Associations vs. Agencies
Another variation on this theme is governance of a membership association: professional societies, trade associations, civic clubs, neighborhood groups, and the like. Here the members of the board are elected from and by the general membership, serve as its representatives, and are accountable to the full body.
It’s easy for board members to drift away from first-hand knowledge of the needs and concerns of the general membership. One important cause is communications. Commonly the membership receives only periodic, brief updates on the work of the association and is unaware of much of the activity going on. But board volunteers are now on the inside of decision making and forget how little information is shared outside of the boardroom.
Danger signs of a growing disconnect between board volunteers and frontline members include:
- Board members always sit together at any general membership event and rarely mingle with ordinary members.
- Board meetings are held during association meetings or conferences, effectively keeping the board in back rooms and not interacting with members.
- Neglecting to ask during deliberations, as a matter of course, “how will this decision affect the average member?”
Avoiding contact with the general membership ought to be a serious concern. If board volunteers relish their status, feel entitled to perks, and circle the wagons when members raise questions, how can governance decisions be made effectively?
It would seem an obvious and useful strategy to commit each board member to telephoning one randomly-selected association member a week for a friendly conversation (devoid of asking for money). One call a week equals 52 calls per board member a year (without much effort at all), times the number of people on the board. This would keep board members in touch with issues “on the ground” as well as making contacted members feel positive about the association’s leadership. (There’s nothing like a little attention to make a member feel visible and supported.)
What Can We Do?
For the most part, those of us in volunteer management positions are usually separated from our organization’s board of directors – even though the members are volunteers.
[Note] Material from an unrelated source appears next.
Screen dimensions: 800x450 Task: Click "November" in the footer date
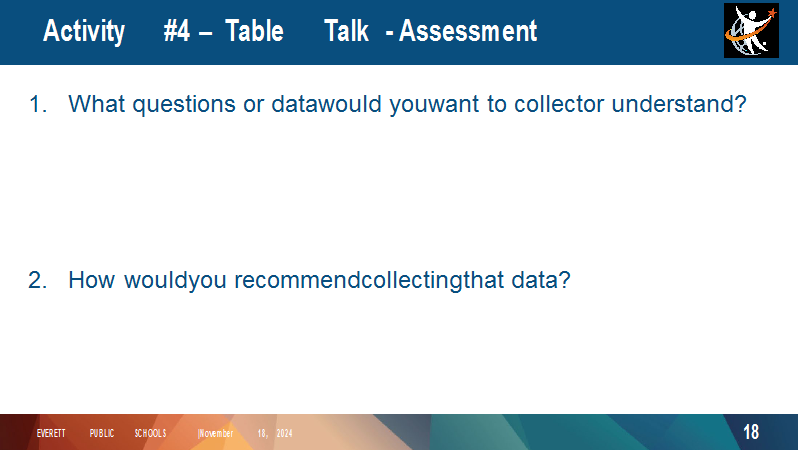click(x=216, y=433)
But that doesn’t mean we can’t ask pointed questions or propose a course of action. For example – and I am posing these queries to you, now –
- How do board members learn about the experiences/opinions/needs of clients, participants, paid staff, and frontline volunteers? Do they have opportunities to challenge their assumptions or get direct feedback from any of the people most affected by board decisions?
- When does the board see the organization at work? If never, how might this chance to observe be offered?
- Is it possible for a board member to go for months without actually meeting or talking with the people who receive or deliver the organization’s services? What are some ways to encourage two-way communication without overwhelming the board or undercutting the executive?